Rationale and Objectives: To develop and test an algorithm that outlines the breast boundaries using information from fat and water magnetic resonance images. Materials and Methods: Three algorithms were implemented and tested using registered fat and water magnetic resonance images. Two of the segmentation algorithms are simple extensions of the techniques used for contrast-enhanced images: one algorithm uses clustering and local gradient (CLG) analysis and the other algorithm uses a Hessian-based sheetness filter (HSF). The third segmentation algorithm uses k-means++ and dynamic programming (KDP) for finding the breast pixels. All three algorithms separate the left and right breasts using either a fixed region or a morphological method. The performance is quantified using a mutual overlap (Dice) metric and a pectoral muscle boundary error. The algorithms are evaluated against three manual tracers using 266 breast images from 14 female subjects.

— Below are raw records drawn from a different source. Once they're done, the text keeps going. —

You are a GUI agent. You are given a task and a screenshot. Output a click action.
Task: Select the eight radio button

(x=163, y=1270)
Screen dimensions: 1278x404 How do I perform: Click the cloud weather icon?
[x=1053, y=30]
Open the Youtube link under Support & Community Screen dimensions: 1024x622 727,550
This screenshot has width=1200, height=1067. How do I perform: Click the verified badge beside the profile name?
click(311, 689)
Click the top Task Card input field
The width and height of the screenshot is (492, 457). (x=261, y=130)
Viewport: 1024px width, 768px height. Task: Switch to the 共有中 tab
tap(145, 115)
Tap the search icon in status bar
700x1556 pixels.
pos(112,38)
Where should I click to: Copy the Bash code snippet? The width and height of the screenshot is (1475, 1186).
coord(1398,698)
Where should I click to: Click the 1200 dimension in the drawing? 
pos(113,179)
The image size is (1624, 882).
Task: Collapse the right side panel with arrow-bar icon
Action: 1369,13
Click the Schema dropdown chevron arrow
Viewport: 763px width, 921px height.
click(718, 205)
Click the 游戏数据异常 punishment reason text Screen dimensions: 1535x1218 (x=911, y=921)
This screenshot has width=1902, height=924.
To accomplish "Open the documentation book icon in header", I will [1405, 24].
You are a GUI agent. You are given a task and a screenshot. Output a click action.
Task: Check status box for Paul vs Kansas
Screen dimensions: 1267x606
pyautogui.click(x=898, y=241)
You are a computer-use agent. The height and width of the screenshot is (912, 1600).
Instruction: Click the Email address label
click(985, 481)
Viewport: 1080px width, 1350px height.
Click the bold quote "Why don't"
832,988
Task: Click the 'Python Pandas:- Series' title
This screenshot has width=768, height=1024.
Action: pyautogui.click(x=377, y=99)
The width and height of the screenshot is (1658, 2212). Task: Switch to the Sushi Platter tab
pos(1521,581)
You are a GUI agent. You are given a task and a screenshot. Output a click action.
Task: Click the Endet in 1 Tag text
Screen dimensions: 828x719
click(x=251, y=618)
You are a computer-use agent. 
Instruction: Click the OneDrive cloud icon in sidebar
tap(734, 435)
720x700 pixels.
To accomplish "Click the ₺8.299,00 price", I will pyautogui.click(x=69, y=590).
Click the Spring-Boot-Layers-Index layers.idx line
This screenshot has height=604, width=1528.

Results: The KDP algorithm has a mean overlap percentage improvement that is statistically significant relative to the HSF and CLG algorithms. When using a fixed region to remove the tissue between breasts with tracer 1 as a reference, the KDP algorithm has a mean overlap of 0.922 compared to 0.864 (. P<.01) for HSF and 0.843 (. P<.01) for CLG. The performance of KDP is very similar to tracers 2 (0.926 overlap) and 3 (0.929 overlap). The performance analysis in terms of pectoral muscle boundary error showed that the fraction of the muscle boundary within three pixels of reference tracer 1 is 0.87 using KDP compared to 0.578 for HSF and 0.617 for CLG. Our results show that the performance of the KDP algorithm is independent of breast density. Conclusions: We developed a new automated segmentation algorithm (KDP) to isolate breast tissue from magnetic resonance fat and water images. KDP outperforms the other techniques that focus on local analysis (CLG and HSF) and yields a performance similar to human tracers.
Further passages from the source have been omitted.